Published: 5/07 Electronic Retailer Magazine
Google's entry into the TV marketplace started with a test on a small cable system in California and now is expanding with a partnership with Dish Network. In their quest to offer one-stop shopping for all forms of media, Google is trying to develop a TV advertising platform that delivers targeted ads based on household demographics.

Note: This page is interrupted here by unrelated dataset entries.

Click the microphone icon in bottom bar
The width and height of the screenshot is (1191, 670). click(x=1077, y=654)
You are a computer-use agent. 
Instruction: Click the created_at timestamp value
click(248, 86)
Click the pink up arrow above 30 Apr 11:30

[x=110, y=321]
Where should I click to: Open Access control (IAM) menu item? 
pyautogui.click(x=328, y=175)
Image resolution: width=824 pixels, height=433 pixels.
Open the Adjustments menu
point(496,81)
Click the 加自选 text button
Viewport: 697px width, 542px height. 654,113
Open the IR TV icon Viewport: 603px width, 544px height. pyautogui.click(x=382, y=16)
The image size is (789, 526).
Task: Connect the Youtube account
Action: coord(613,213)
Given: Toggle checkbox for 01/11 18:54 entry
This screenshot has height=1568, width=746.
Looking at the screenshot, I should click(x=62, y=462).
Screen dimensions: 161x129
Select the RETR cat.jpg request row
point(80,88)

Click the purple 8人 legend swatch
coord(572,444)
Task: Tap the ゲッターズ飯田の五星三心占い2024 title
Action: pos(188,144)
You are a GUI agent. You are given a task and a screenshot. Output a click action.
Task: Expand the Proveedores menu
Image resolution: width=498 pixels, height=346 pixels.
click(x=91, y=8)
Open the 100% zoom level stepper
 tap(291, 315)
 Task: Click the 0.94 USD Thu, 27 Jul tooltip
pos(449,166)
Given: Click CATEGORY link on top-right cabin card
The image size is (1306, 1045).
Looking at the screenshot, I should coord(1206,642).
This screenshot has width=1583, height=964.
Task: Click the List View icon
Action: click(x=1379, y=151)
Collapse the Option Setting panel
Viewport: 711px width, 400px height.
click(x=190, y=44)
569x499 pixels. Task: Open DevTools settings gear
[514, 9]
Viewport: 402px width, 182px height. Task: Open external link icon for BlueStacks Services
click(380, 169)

Google has stated it wants to deliver more relevant ads to viewers. To accomplish this goal, Google might use a database of the demographics in a neighborhood and analyze programming being watched by a household in that neighborhood and then insert ads that are relevant to that audience and programming. So, for example, a household in an upscale area might receive an ad for a Mercedes and a household in a lower income area might be sent an ad for a less expensive automobile brand. Google and Dish will use an automated system for buying, selling, delivering and measuring television ads. And within 24 hours advertisers will know not only what ads have been viewed, but also where in the ad viewers have tuned out. Google feels that advertisers will pay higher rates for these more targeted ads. (Media Post 4/3/07, WSJ 3/10/07)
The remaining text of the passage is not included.